I’m still not sure I know what a data scholar might actually do though, or why, although it seemingly requires ability to reference data, so I took a sideways step to review what a digital scholar might be… Martin Weller has posted about this previously (e.g. Thoughts on digital scholarship), relating the idea to Boyer’s notions of scholarship (discovery, integration, application, teaching).

A short unit on Connexions (What Is Digital Scholarship?) by the American Council of Learned Societies Commission on Cyberinfrastructure for the Humanities & Social Sciences suggests:

In recent practice, “digital scholarship” has meant several related things:

– Building a digital collection of information for further study and analysis*
– Creating appropriate tools for collection-building
– Creating appropriate tools for the analysis and study of collections
– Using digital collections and analytical tools to generate new intellectual products
– Creating authoring tools for these new intellectual products, either in traditional forms or in digital form

* like this 500 page bibliography on digital scholarship [via @jfj24]. My response: “is the idea that i read those 500 pages of citations and from titles alone form a coherent view about what’s involved?!” Heh heh ;-)

The piece goes on:

It may seem odd to some that creating collections and the tools to use them should be counted as scholarship, but humanities and social science research has always required collections of appropriate information, and throughout history, scholars have often been the ones to assemble those collections, as part of their scholarship. Moreover, scholars have been building tools since the first index, the first concordance, the first scholarly edition. So, while it is reasonable to regard (d) as the core meaning and ultimate objective of “digital scholarship,” it is also important to recognize that in the early digital era, leadership may well consist of collection-building or tool-building. In addition, tool-building is dependent on the existence of collections, and both collections and tools get better and more general as there is more use of digital information. If we hope to see new intellectual products, we should give high priority to building tools and collections. Finally, it is worth noting that although (a), (b), (c), and (e) require a great deal of cooperation, it is still imaginable that (d) can be the work of a single individual.

Remember, I am in part looking for a definition of data scholarship to justify spending time on OUseful things, so maybe here we have something like it…? Because I think I can argue that identifies/discovers useful tools, integrates them within an information processing context that includes other tools and services, applies them to particular “real world” examples, and then teaches on (sort of!) how to do the same (so that’s Boyer’s boxes ticked). In addition, some of the integrations I come up with could be classed as the development of new tools in their own right, and as far as collections go: I’ve always been keen on trying to make “discovered context” tangible, as with the discovered search engines I’ve blogged about recently.

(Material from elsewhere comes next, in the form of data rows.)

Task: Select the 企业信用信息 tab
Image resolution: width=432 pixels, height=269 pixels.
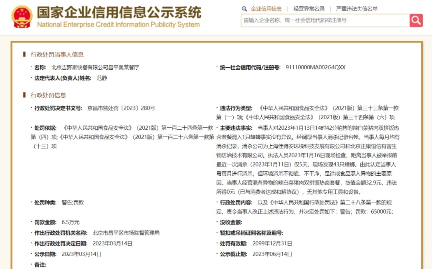Action: click(x=266, y=9)
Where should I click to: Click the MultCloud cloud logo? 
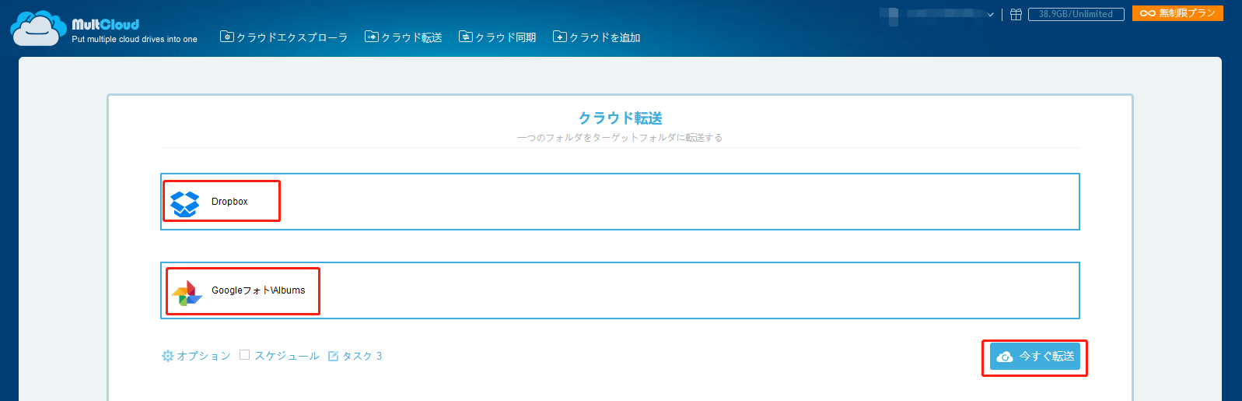pyautogui.click(x=37, y=29)
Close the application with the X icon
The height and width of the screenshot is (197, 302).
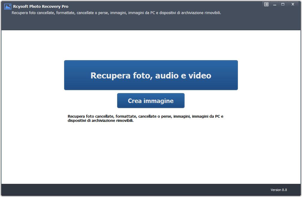[293, 4]
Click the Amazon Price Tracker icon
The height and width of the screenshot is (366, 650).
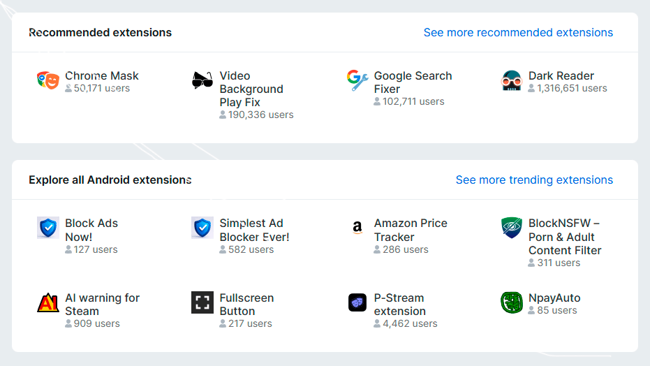[x=357, y=228]
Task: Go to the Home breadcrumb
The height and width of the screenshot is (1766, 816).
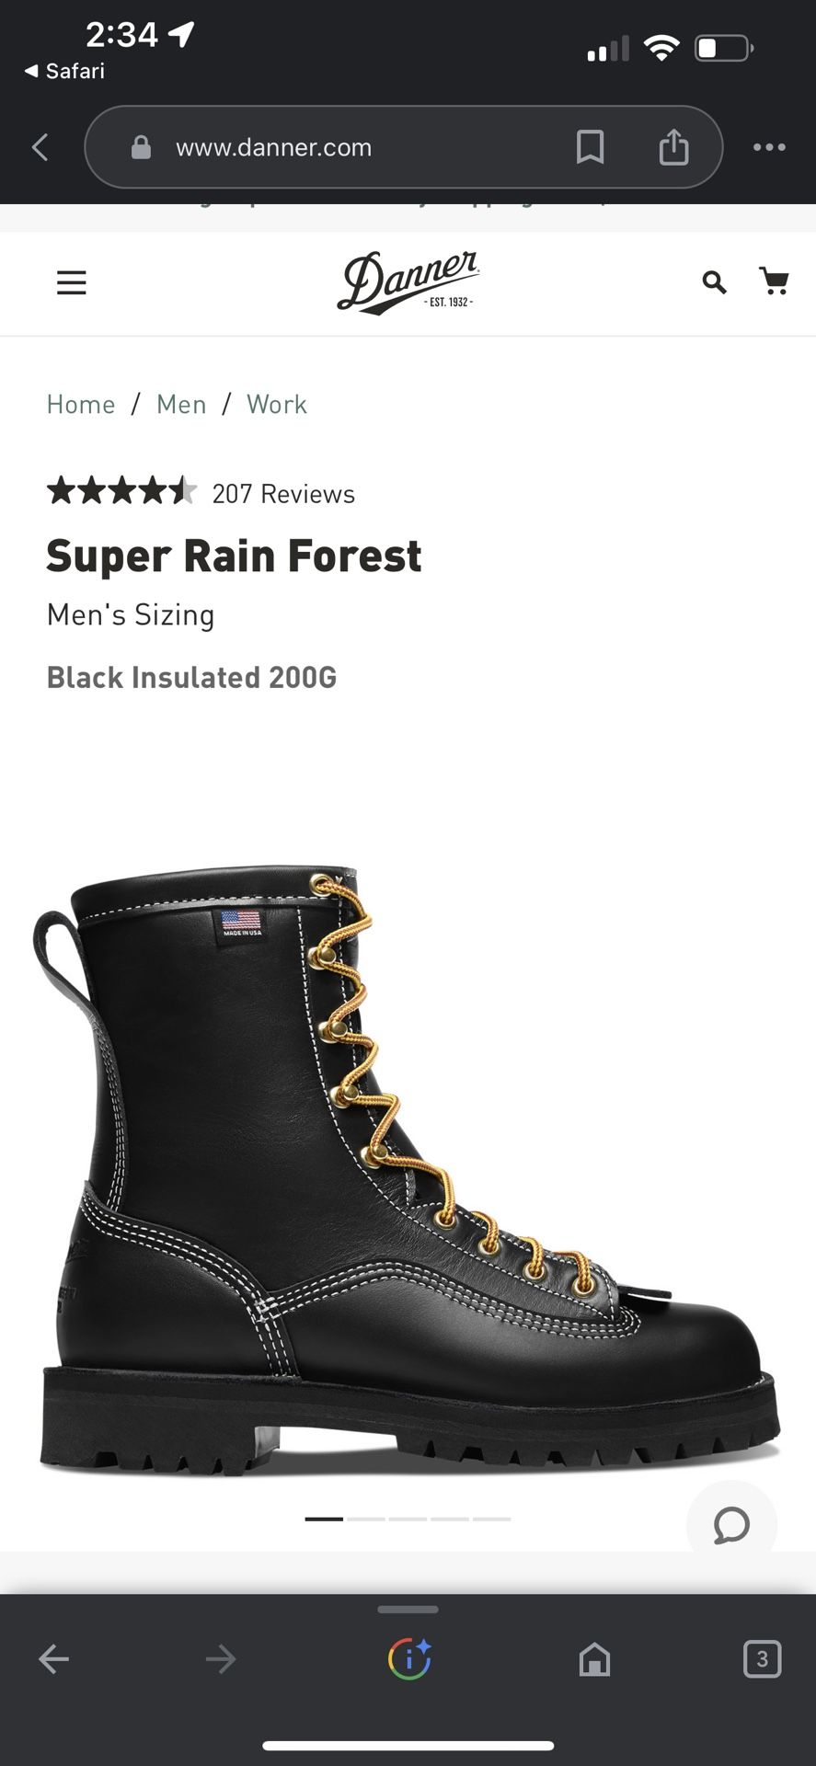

PS quickly skimming the above, it seems to me that scholarship maybe has a couple of facets: firstly, the development and identification of tools and techniques that allow “scholars” to do what they do; secondly, the use of those tools and techniques to make sense and meaning of things produced by others beyond the sense and meaning that they themselves have extracted. Recalling the idea that the most interesting thing that will be done with your data will be done by someone else, maybe that’s what scholars do?